— begin —
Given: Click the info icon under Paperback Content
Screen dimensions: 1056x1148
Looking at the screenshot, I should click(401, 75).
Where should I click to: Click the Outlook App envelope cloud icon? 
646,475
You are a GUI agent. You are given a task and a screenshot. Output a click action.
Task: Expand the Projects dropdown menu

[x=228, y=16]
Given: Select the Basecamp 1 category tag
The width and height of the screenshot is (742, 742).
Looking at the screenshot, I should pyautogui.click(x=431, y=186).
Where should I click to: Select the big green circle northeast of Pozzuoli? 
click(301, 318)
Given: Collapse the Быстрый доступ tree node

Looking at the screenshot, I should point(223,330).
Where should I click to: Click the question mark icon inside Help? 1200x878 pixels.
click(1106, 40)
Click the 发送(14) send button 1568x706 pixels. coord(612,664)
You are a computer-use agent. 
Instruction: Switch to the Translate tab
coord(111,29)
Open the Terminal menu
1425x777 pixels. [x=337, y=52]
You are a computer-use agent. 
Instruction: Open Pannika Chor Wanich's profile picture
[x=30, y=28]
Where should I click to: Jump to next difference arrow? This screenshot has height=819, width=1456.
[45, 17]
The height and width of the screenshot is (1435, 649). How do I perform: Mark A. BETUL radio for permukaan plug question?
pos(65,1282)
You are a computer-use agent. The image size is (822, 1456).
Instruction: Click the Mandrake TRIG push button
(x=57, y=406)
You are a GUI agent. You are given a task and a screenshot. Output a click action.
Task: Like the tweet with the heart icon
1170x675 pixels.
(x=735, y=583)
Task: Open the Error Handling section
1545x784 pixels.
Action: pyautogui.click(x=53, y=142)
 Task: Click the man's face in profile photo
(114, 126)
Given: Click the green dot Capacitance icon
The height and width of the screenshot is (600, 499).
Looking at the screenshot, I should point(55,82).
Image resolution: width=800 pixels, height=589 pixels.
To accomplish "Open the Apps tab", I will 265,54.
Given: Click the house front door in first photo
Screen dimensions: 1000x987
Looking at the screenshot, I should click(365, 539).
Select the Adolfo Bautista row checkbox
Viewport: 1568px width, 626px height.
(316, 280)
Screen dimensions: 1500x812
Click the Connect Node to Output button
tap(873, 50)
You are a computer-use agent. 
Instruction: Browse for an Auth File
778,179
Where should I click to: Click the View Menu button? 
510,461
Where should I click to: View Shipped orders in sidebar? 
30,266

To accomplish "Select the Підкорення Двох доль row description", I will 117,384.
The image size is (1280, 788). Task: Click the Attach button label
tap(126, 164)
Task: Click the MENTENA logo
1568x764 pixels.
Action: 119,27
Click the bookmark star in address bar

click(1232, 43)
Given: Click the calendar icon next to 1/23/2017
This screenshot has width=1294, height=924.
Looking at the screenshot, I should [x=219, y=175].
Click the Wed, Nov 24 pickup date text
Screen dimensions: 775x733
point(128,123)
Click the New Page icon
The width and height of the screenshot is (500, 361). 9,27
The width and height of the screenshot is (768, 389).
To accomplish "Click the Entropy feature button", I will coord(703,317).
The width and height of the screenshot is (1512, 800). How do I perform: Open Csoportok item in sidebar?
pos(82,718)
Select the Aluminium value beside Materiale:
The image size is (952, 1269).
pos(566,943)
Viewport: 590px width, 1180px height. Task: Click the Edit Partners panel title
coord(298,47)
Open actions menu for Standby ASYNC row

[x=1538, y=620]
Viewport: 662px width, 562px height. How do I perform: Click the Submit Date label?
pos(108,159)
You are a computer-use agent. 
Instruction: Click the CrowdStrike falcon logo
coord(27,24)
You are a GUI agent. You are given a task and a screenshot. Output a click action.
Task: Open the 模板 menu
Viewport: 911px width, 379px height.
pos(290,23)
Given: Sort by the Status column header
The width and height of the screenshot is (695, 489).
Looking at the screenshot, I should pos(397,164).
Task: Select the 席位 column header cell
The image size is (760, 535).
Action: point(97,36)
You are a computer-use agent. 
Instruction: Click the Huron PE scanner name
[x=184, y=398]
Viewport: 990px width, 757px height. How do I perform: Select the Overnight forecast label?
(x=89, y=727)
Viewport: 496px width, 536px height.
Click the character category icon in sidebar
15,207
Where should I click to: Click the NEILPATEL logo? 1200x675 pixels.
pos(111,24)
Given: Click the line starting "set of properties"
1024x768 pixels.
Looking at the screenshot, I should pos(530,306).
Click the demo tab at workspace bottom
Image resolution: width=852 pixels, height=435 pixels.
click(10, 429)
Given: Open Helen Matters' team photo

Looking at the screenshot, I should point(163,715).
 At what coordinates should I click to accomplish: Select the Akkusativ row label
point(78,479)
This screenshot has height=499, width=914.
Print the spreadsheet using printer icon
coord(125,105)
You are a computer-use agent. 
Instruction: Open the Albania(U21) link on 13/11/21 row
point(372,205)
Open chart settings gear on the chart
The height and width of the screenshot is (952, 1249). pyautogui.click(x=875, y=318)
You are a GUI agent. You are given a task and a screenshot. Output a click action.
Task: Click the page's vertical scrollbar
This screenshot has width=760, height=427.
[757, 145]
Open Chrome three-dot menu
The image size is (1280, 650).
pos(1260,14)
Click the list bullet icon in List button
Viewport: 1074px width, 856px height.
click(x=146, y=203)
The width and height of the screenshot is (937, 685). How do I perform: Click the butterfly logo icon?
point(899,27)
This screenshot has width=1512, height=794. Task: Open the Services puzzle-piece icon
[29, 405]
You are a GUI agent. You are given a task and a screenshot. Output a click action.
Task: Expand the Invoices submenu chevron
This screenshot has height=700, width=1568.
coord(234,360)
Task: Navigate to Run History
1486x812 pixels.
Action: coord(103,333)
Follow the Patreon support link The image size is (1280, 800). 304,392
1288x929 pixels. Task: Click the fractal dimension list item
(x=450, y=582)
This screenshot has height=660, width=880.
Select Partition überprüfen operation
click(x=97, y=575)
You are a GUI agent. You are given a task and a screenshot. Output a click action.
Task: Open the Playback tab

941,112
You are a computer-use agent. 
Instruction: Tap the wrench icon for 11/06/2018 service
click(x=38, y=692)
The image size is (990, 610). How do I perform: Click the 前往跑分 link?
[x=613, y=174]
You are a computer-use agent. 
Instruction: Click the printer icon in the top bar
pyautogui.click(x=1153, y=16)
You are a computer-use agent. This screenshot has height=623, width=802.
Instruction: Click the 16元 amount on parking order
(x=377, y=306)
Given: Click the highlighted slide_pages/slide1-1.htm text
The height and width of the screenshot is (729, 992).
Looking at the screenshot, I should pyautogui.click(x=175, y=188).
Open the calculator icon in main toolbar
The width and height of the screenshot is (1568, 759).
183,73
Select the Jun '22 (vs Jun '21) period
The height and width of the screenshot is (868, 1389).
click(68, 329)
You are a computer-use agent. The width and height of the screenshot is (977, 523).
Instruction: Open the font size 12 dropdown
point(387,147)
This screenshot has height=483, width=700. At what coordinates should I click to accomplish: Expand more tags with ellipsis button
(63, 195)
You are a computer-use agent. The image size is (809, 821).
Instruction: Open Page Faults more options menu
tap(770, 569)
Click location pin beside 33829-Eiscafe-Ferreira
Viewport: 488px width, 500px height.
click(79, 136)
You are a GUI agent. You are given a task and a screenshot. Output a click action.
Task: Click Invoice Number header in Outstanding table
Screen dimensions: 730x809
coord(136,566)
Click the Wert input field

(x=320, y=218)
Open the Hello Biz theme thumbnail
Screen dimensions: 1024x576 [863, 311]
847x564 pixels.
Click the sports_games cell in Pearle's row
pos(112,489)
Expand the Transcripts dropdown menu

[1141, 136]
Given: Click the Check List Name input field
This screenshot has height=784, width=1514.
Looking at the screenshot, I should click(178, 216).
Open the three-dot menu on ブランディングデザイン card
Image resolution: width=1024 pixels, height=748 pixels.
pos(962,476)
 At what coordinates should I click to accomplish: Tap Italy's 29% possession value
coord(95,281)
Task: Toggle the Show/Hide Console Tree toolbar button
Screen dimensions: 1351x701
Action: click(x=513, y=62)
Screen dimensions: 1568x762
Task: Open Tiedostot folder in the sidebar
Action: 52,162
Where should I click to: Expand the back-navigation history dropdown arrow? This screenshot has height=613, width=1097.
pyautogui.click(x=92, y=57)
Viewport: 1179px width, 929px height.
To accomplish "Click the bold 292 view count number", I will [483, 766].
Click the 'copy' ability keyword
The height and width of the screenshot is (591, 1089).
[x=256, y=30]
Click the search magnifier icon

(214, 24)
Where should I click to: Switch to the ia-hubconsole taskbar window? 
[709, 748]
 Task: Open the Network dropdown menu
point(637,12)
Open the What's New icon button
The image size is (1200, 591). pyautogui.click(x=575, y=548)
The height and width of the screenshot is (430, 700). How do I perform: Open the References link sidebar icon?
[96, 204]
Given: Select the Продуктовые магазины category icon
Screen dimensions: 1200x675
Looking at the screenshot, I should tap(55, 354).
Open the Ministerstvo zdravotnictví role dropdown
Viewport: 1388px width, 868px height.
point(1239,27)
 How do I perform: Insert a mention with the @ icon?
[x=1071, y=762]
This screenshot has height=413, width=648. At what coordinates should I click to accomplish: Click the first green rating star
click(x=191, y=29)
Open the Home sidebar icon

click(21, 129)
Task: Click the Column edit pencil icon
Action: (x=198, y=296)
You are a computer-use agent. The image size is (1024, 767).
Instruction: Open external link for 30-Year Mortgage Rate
— end —
**Written request:**
Revise the rows from the line with "Task: Navigate to Run History" to the line with "pyautogui.click(x=1153, y=16)", replacing "printer icon" with "print button" and keeping everything else the same. Give only those lines.

**Answer below:**
Task: Navigate to Run History
1486x812 pixels.
Action: coord(103,333)
Follow the Patreon support link The image size is (1280, 800). 304,392
1288x929 pixels. Task: Click the fractal dimension list item
(x=450, y=582)
This screenshot has height=660, width=880.
Select Partition überprüfen operation
click(x=97, y=575)
You are a GUI agent. You are given a task and a screenshot. Output a click action.
Task: Open the Playback tab

941,112
You are a computer-use agent. 
Instruction: Tap the wrench icon for 11/06/2018 service
click(x=38, y=692)
The image size is (990, 610). How do I perform: Click the 前往跑分 link?
[x=613, y=174]
You are a computer-use agent. 
Instruction: Click the print button in the top bar
pyautogui.click(x=1153, y=16)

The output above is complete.